Flyy Girl (30 page)

Read Flyy Girl Online

Authors: Omar Tyree

“Damn, cuz'! Who is that?” Timmy's tall, dark brown friend asked. Jay watched Raheema walk up to her house.

“Go ahead and find out, Jay,” Timmy told him, knowing better.

“Hi,” Jay said to Raheema. Jay was a basketball addict, morning, afternoon and night.

“Hi,” Raheema responded, opening up her door to go in.

Jay asked, “Can I talk to you real quick?”

“That's all right.”

Timmy giggled as Raheema went in and closed the door back. “See, man, I told you. That bitch a
nut.
Nobody gets along with her, cuz'.”

Tracy came out and overheard him talking about her neighbor. “Stop talkin' about her then,” she interjected.
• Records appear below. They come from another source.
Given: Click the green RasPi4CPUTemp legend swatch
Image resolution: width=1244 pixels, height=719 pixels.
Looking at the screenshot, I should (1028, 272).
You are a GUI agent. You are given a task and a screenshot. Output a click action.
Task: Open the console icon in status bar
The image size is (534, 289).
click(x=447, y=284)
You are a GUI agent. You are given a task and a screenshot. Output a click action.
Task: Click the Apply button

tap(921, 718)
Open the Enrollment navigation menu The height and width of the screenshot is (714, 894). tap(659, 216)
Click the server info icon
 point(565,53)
“So you goin' to that concert tonight, hunh, Jay?” Timmy asked, changing the subject.

“Yeah, man. You should take her. It's gon' be Run DMC, Whodini, LL Cool J, The Fat Boys, them white Beastie Boys. Cuz', it's gon' be live!”
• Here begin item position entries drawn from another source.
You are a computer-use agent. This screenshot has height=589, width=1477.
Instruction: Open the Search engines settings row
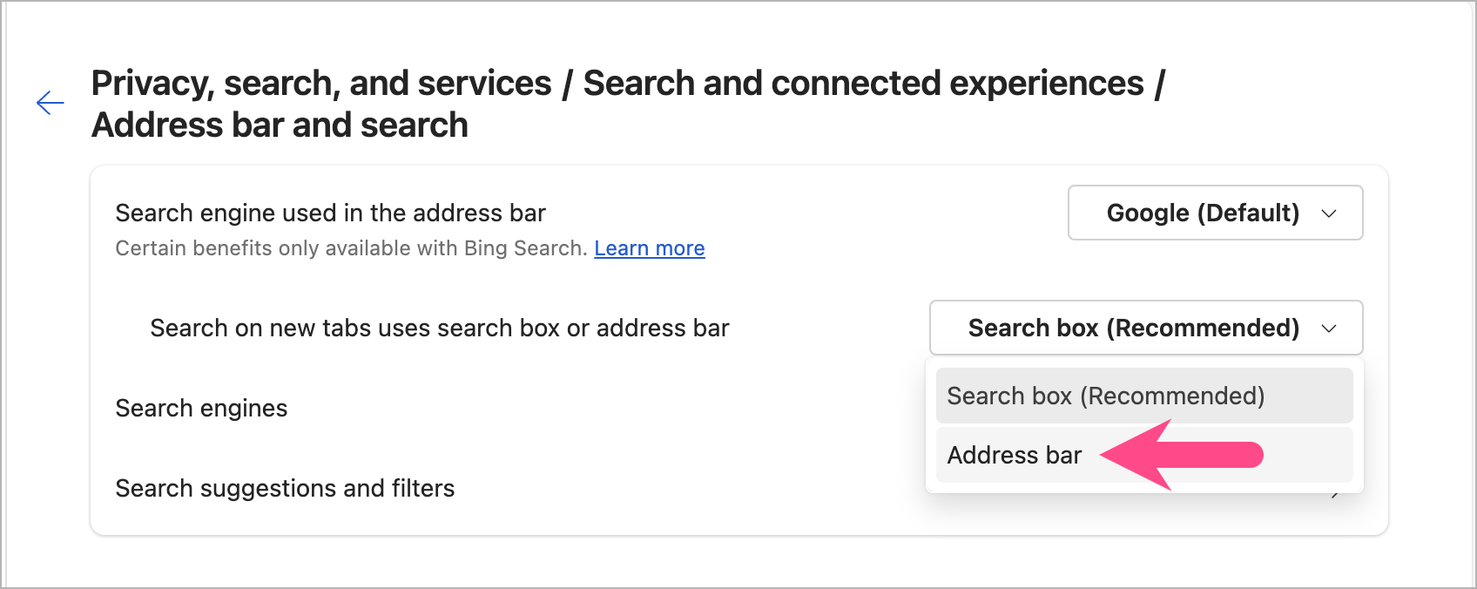click(201, 408)
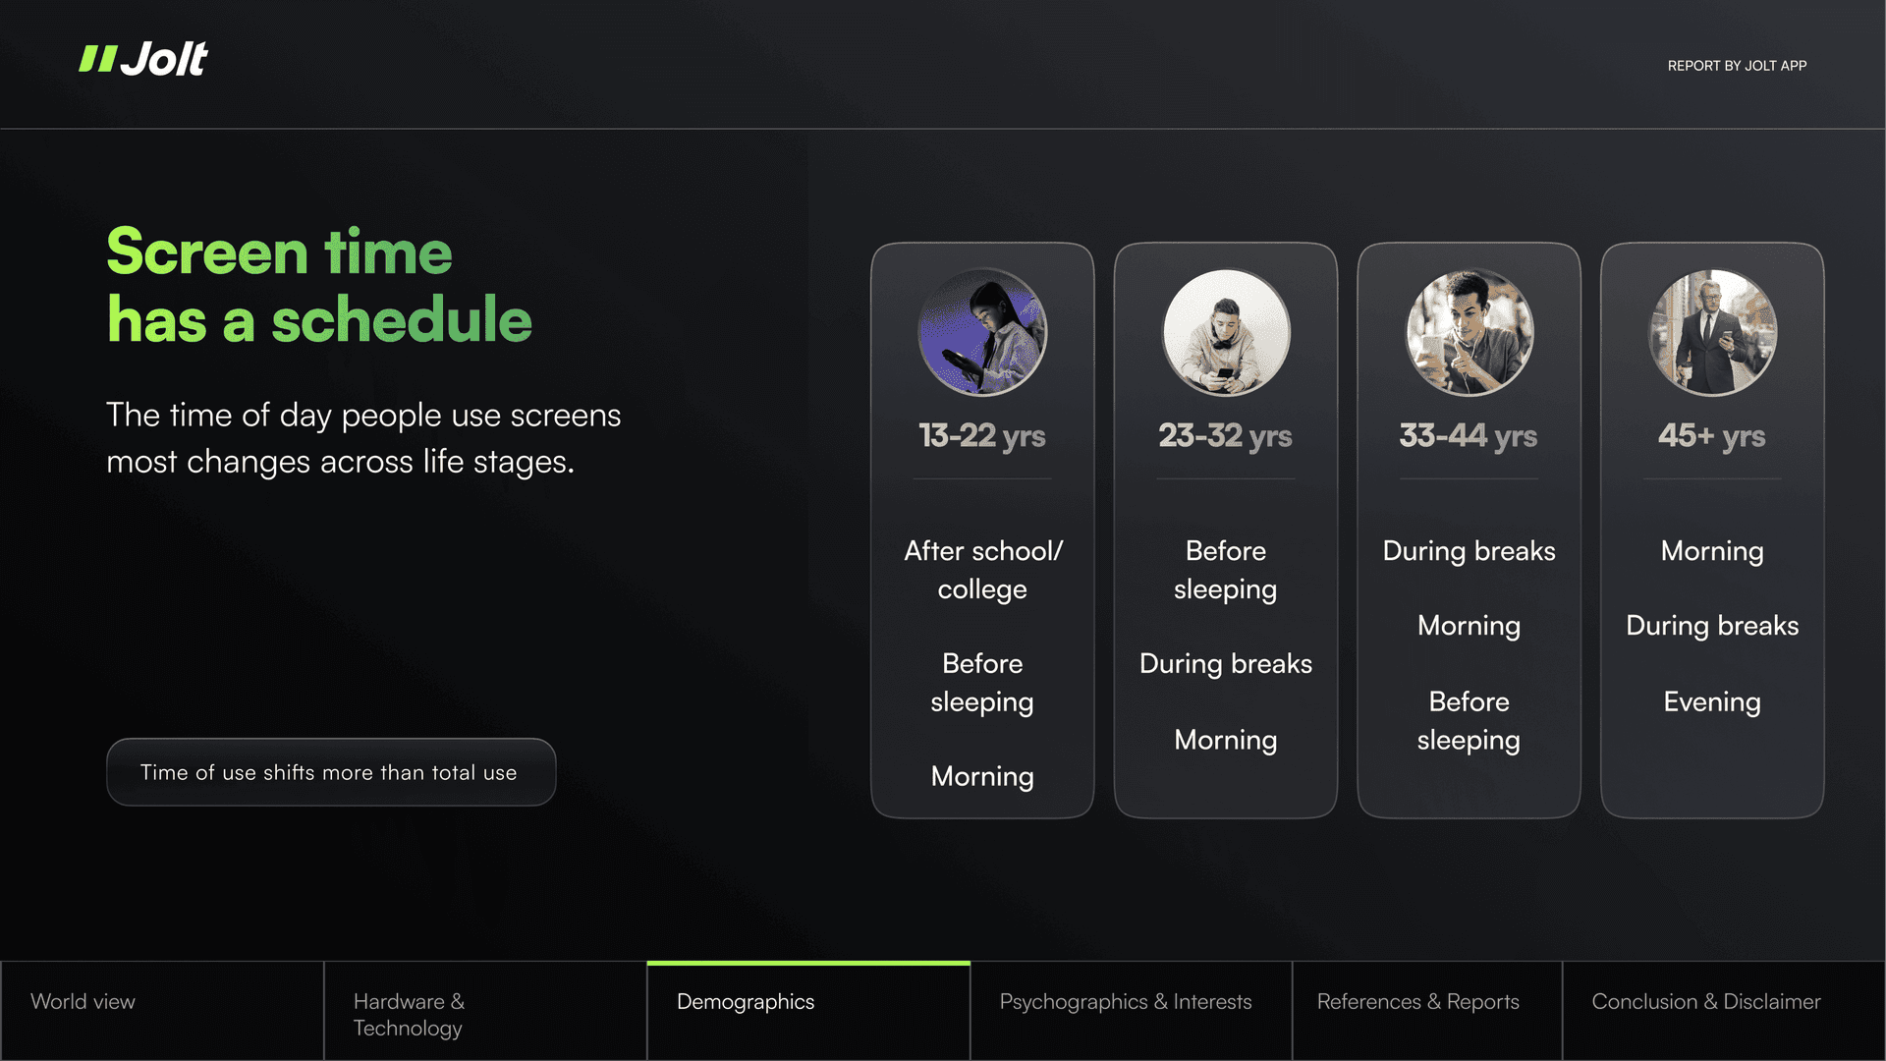This screenshot has width=1886, height=1061.
Task: Click the Jolt logo
Action: [x=143, y=60]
Timmy contested, “Naw, you never take your girl to no shit like that. It's always some muthafuckas acting crazy, tryin' to talk to her. And them niggas be a hundred thick from South Philly.”
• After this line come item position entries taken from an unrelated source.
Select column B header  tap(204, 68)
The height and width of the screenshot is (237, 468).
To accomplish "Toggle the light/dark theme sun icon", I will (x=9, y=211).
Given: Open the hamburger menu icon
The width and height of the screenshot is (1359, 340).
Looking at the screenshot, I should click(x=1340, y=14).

Tracy said with an attitude, “Oh, it's gon' be thousands of other girls there, and they just gon' pick me, hunh?”

“Ay, you gettin' a little bold, talkin' that shit, girl. You better shet the fuck up,” Timmy responded to her.

Tracy went in the house and took a seat on the couch, disappointed. Timmy followed her, leaving his friend outside.

“Now you wasn't even thinking about that concert until he said somethin',” he commented.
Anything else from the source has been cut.